Set problem 1 - According to the article on clergy abuse in Rhode Island, in what year did the diocese agree to share internal records with the state?
Set problem 2 - Copy out everything in the article on clergy abuse in Rhode Island from "PROVIDENCE, R.I. —" down to "echoes findings elsewhere.", word for word.
**** Page text
PROVIDENCE, R.I. — Catholic priests in Rhode Island preyed on hundreds of children for decades, and were protected by bishops more concerned with the church's reputation than the victims, according to a new report on clergy sexual abuse that echoes findings elsewhere.
The report, released Wednesday by Attorney General Peter Neronha, follows a multiyear investigation into the Catholic Diocese of Providence, Rhode Island.
Neronha said the full scope of the priest abuse problem in Rhode Island — the smallest U.S. state but the one with the highest Catholic population per capita, at nearly 40% — had long remained elusive. He agreed with victims who say not enough has been done to address the problem long after it was exposed in the nearby Boston diocese in 2002.
“Not until now has there been a comprehensive review of this painful chapter in our state’s history, with a view toward offering transparency, accountability, and systemic reforms that will, I hope, lessen the likelihood of future child sexual abuse, not just within the Diocese of Providence, but in our community as a whole,” Neronha wrote in the report.
Neronha, who was raised Catholic, hopes the report will spur legal reforms to boost investigative powers and help victims seek justice.
The investigation found that 75 Catholic clergy molested more than 300 victims since 1950, but officials stressed that the number of victimized children and abusive priests is likely much higher.
The diocese, in response, acknowledged the scourge of child sexual abuse — especially by clergy — but said the report reflects the church’s willingness to share internal records under a 2019 agreement with the state.
“The report presents this 75-year history in ways that might lead the reader to conclude these issues are an ongoing diocesan problem or that these are new revelations. They are not,” the statement said.
3 priests charged in RI awaiting trial
Church records show the diocese transferred accused priests to new assignments without fully investigating complaints or contacting law enforcement, a practice exposed in investigations in Boston, Philadelphia and elsewhere.
********
**** Collected data
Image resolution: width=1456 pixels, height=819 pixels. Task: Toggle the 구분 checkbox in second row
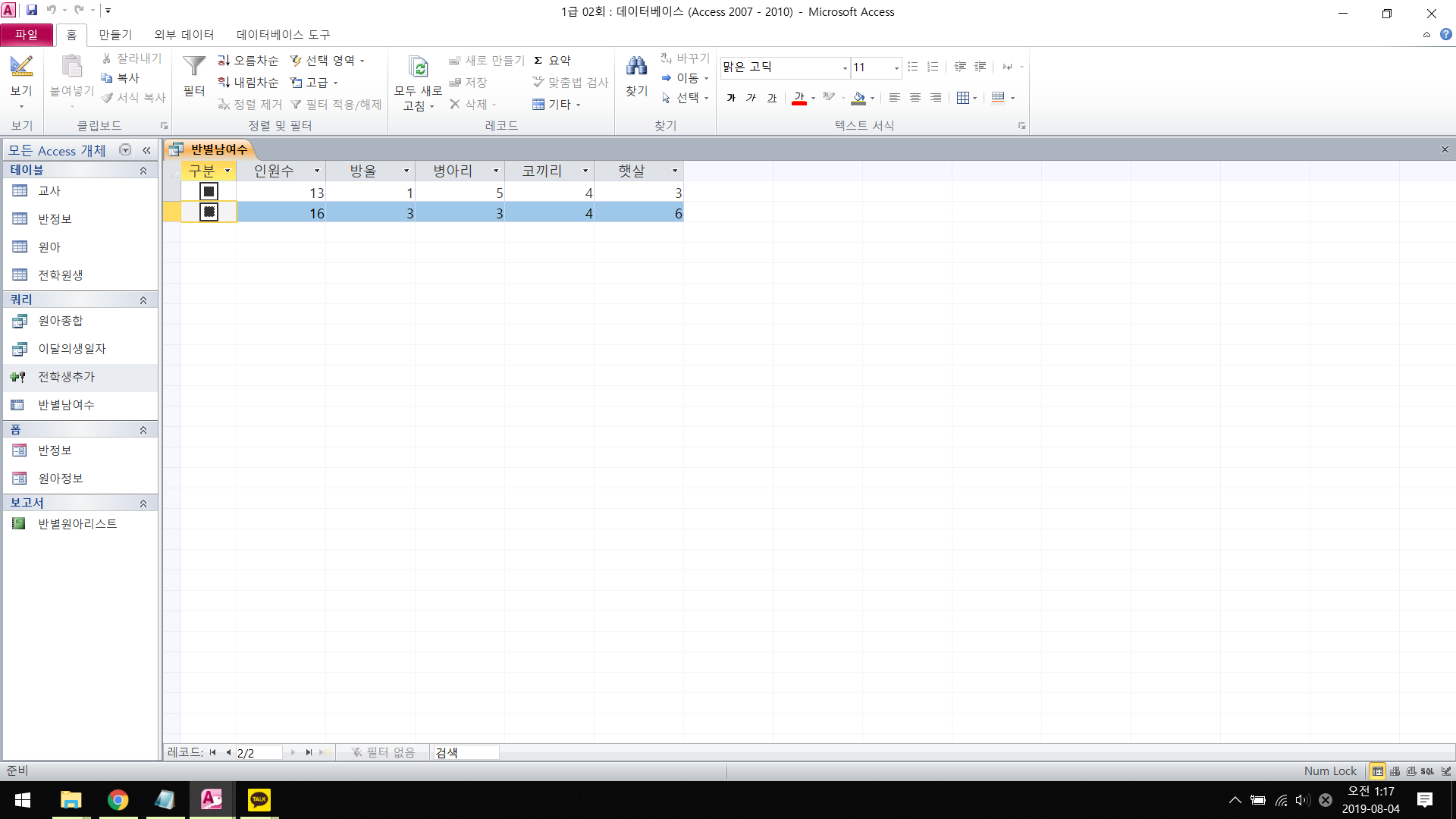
********
Task result 1 - 2019

Task result 2 -
PROVIDENCE, R.I. — Catholic priests in Rhode Island preyed on hundreds of children for decades, and were protected by bishops more concerned with the church's reputation than the victims, according to a new report on clergy sexual abuse that echoes findings elsewhere.